Mrs. Carteret left the piano, and joined the girls, who immediately entered on a discussion of the measures already taken for the beautification of the ball-room, and the possibility of still farther adorning it, which was finally pronounced hopeless, everything being already quite perfect, and the party adjourned to luncheon.
So the years had sped away, and all the fears, and hopes, and sorrows they had given birth to had also come to their death, according to the wonderful law of immutability, and were no more. The mother in her marble tomb beneath the yew-tree, the father in his unmarked grave in the desert, but united in the country too far off for mortal ken or comprehension, were well-nigh forgotten here; and their children were women now.
The little party assembled at the Deane on this occasion--the twenty-first anniversary of Gertrude Baldwin's birth--had but little sadness among them, and were visited with but slight recollections of the far distant past. Twenty years is a long time. No saying can be more trite and more true; yet there are persons and circumstances, and, more than all, there are feelings which are not forgotten, ignored, killed in twenty years.

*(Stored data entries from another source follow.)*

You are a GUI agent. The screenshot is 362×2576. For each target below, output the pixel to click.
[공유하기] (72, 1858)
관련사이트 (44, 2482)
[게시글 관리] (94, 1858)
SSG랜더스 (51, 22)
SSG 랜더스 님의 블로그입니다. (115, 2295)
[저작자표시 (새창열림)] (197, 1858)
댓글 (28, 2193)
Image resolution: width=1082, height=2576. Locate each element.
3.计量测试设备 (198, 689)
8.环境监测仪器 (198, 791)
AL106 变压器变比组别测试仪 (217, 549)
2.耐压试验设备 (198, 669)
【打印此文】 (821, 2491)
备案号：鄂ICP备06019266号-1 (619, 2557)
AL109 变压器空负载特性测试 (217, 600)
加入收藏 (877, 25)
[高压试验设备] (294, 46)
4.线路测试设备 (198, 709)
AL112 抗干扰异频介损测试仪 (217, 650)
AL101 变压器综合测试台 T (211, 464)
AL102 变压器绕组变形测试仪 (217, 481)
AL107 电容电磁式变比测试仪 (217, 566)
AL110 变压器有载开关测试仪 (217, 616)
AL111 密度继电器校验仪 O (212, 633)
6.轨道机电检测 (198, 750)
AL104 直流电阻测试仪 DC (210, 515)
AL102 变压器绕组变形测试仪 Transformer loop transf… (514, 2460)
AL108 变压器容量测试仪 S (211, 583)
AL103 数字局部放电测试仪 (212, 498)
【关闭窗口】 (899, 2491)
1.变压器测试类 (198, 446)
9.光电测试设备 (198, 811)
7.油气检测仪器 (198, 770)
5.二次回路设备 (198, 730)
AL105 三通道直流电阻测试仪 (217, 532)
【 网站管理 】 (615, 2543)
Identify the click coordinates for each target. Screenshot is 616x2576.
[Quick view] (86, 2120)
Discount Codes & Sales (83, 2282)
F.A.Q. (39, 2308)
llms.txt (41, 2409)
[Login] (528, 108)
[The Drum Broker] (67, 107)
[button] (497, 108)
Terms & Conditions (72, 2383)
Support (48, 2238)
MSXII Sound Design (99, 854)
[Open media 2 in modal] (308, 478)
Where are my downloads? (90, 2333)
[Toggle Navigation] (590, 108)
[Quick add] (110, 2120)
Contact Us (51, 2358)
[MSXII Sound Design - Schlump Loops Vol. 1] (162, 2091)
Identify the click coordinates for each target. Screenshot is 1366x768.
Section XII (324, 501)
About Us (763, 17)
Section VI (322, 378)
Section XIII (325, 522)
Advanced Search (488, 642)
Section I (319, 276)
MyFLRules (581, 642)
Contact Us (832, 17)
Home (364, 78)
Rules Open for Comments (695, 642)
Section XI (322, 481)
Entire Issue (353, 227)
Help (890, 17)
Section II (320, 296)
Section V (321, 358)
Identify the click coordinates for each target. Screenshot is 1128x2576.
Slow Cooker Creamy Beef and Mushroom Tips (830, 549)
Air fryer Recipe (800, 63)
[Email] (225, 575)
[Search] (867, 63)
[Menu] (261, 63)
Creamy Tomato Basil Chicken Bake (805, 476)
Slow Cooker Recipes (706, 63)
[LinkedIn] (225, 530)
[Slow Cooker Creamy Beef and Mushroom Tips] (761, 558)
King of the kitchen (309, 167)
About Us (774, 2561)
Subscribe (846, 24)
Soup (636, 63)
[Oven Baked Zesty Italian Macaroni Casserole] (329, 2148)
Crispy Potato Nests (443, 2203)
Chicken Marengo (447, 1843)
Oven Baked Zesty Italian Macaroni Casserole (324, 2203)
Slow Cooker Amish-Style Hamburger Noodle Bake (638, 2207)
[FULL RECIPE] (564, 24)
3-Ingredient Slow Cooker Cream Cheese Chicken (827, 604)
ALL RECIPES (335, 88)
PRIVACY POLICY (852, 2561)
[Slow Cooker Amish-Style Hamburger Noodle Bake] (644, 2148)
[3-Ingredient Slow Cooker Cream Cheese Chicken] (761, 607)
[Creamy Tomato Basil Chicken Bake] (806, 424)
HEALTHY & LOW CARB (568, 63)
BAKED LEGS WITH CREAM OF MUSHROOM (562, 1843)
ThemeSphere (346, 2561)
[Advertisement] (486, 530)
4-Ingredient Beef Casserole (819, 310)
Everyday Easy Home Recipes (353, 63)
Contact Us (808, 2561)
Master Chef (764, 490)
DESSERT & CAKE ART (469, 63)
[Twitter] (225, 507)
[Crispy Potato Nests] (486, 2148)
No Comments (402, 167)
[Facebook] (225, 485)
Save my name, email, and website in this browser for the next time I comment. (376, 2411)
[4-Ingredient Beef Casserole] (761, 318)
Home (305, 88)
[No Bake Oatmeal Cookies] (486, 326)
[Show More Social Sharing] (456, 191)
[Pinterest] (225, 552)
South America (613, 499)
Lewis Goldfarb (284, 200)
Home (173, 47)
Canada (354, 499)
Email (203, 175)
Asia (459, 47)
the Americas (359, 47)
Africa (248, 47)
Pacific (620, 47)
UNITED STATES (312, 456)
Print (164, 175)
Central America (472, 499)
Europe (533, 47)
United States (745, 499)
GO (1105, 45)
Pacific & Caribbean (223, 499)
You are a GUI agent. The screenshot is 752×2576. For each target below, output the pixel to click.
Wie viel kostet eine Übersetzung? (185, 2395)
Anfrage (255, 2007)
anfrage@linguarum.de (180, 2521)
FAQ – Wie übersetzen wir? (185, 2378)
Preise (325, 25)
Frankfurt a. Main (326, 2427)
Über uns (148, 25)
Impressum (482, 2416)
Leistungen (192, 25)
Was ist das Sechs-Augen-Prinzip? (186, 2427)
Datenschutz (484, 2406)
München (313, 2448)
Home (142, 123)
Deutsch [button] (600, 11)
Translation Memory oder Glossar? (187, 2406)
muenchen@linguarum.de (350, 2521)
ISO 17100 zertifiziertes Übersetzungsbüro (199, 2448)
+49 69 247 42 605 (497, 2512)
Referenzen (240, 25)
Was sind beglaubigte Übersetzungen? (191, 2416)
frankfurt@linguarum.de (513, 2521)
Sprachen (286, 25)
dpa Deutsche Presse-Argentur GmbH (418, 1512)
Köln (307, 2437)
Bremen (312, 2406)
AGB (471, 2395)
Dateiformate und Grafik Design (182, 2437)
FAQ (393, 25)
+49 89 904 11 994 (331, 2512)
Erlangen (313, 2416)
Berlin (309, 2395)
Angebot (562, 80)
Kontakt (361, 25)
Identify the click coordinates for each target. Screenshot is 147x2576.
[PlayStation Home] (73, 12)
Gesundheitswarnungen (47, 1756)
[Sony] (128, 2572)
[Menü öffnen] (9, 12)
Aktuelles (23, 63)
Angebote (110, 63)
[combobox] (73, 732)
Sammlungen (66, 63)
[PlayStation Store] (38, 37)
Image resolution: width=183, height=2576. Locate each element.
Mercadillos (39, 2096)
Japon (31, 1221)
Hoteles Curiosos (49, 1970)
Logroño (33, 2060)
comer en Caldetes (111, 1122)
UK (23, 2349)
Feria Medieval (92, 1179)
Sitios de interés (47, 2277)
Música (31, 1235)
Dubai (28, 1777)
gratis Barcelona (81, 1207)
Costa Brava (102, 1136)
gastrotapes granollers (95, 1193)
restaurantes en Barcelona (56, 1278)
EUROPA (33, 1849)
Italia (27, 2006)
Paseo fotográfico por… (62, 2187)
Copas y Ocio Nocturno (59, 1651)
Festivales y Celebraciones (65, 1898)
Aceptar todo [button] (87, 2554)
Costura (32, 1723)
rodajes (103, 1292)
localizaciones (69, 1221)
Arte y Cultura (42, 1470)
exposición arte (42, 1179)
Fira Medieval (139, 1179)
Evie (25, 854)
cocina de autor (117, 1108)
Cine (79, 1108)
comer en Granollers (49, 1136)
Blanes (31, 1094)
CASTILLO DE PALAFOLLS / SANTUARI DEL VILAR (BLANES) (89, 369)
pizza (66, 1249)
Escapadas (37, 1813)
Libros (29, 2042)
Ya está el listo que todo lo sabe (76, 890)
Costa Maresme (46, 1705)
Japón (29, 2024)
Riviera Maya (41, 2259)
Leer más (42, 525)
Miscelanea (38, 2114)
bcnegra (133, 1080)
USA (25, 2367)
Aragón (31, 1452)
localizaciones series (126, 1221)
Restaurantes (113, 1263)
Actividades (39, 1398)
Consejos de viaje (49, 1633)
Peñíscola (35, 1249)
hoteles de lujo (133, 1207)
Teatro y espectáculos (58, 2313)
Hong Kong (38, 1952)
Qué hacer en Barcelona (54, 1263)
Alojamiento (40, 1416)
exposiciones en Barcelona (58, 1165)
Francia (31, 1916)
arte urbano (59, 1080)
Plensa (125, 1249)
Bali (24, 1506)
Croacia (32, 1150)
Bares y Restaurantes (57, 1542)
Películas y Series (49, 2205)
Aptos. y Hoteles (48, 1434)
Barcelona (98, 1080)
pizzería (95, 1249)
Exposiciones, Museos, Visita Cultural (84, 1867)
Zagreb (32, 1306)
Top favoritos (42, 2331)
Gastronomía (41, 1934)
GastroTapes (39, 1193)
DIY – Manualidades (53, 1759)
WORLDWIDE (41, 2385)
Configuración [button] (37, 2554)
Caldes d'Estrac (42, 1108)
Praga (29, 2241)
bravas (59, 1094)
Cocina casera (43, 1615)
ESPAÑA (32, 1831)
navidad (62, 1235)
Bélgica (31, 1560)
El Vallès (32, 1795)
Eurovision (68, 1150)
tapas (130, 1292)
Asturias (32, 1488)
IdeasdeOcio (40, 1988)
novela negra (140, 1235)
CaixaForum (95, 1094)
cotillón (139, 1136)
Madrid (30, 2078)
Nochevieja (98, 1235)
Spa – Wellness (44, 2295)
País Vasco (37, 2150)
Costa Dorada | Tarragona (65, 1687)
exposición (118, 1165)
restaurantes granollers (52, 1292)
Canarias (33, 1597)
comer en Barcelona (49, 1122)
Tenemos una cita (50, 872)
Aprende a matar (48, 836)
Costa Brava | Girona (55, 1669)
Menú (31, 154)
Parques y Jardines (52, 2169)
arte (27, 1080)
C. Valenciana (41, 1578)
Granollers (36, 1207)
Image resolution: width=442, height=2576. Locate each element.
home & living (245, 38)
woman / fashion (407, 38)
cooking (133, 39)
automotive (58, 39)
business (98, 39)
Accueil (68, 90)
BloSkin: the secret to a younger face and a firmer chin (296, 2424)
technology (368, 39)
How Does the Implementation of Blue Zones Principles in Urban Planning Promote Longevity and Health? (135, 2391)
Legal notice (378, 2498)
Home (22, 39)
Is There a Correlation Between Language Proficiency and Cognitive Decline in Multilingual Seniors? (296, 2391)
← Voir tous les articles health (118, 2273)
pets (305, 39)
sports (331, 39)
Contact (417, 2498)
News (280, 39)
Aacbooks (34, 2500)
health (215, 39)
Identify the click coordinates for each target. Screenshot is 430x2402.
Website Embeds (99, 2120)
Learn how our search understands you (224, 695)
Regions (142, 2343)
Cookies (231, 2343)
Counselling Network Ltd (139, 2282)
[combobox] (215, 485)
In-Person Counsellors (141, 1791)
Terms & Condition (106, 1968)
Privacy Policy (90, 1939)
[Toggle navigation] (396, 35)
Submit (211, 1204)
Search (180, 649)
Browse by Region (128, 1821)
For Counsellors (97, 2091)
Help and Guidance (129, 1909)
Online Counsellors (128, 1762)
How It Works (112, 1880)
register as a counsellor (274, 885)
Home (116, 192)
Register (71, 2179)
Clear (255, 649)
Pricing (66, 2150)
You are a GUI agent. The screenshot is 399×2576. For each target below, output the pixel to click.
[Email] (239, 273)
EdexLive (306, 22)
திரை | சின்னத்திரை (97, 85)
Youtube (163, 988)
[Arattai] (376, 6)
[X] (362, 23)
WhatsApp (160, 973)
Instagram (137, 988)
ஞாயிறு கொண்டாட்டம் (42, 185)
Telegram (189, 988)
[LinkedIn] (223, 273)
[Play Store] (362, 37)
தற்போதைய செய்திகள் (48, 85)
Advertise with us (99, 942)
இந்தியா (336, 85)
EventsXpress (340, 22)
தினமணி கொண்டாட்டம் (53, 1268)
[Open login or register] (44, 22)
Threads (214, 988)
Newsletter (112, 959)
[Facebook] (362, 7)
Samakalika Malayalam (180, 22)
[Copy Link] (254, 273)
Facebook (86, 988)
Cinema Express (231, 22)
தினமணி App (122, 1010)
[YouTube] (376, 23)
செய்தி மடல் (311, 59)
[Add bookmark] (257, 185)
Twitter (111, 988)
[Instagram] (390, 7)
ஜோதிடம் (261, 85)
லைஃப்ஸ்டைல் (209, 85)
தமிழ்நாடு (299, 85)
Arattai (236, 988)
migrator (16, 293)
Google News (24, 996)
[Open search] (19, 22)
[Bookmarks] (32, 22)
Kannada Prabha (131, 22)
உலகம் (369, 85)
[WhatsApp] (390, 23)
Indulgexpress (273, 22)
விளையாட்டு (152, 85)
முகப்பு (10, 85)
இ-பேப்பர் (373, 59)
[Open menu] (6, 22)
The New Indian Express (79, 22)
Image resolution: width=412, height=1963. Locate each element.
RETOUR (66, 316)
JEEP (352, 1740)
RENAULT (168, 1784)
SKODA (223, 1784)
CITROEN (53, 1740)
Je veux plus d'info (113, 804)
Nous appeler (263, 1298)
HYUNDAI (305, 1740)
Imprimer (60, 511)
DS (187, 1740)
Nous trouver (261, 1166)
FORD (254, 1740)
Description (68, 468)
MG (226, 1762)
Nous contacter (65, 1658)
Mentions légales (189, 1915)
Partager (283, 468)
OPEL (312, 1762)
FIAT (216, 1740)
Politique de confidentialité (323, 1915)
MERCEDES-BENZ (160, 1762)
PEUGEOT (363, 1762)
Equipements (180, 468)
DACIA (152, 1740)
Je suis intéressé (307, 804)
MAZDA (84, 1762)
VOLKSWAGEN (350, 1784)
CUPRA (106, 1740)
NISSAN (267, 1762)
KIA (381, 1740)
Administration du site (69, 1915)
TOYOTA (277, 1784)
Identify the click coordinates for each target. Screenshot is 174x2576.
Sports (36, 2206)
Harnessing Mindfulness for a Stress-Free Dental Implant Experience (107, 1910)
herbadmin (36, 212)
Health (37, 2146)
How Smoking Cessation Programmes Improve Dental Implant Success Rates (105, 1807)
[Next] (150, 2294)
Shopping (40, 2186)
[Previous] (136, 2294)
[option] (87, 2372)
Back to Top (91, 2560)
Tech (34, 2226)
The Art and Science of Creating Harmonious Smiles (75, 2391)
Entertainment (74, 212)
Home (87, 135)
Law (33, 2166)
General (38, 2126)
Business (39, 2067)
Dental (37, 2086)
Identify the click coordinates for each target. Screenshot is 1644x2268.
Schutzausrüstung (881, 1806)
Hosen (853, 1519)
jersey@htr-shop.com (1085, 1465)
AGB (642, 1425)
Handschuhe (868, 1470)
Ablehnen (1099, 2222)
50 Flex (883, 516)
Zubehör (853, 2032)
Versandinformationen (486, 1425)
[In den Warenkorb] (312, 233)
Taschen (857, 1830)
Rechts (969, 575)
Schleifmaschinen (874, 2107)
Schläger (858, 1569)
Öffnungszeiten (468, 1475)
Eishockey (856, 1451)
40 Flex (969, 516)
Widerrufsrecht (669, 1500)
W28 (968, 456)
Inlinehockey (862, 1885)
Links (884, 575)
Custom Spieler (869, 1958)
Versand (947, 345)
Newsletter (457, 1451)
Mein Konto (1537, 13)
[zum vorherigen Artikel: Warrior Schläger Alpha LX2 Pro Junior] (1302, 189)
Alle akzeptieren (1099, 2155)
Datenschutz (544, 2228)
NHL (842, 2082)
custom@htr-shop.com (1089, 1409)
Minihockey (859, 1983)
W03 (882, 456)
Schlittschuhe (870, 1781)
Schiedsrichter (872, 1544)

There were two unseen guests that day at the table--at whose head Mrs. Carteret, who was in a gracious, not to say gushing mood, insisted on Gertrude's taking her place for the first time--whose presence Mr. Dugdale felt, though he was an old man now, and his fancy was no longer active. He had his place opposite to Gertrude, and from it he could see, hanging on the wall behind her chair, her father's portrait. It was a fine picture, the work of a first-rate artist, and the face was full of harmony and expression. The graceful lines, the rich colouring of youthful manhood were there, and the sunny blue eyes smiled as if they could see the gay girls, the handsome, self-conscious, self-important woman, the wan and feeble old man. From the portrait Mr. Dugdale's glance wandered to the girlish face and figure before him and just under it; and a pang of exceeding keen and bitter remembrance smote him--ay, after twenty years.
Gertrude Meriton Baldwin was a handsomer girl than her mother had been, but wonderfully like her. No trouble, no care, no touch of degradation, humiliation, concealment, bitterness of any kind, had ever lighted on the daughter's well-cared-for girlhood, which had been permitted all its natural expansion, all its legitimate enjoyment and careless gladness. No passion, unwise and ungoverned, had come into her life to trouble and disturb it too soon--to fill it with vain illusions, and the sure heritage of disappointment. A happy childhood had grown into a happy girlhood, and now that happy girlhood had ripened into a womanhood, with every promise of happiness for the future.
She was taller than her mother, and had more colour; but the features were almost the same. The brow was a little less broad, the lips were fuller, but the eyes were in no way different, so far as they had been called upon for expression up to the present time; they had looked like Margaret's, and no doubt would so look in every farther development of life, circumstance, and character.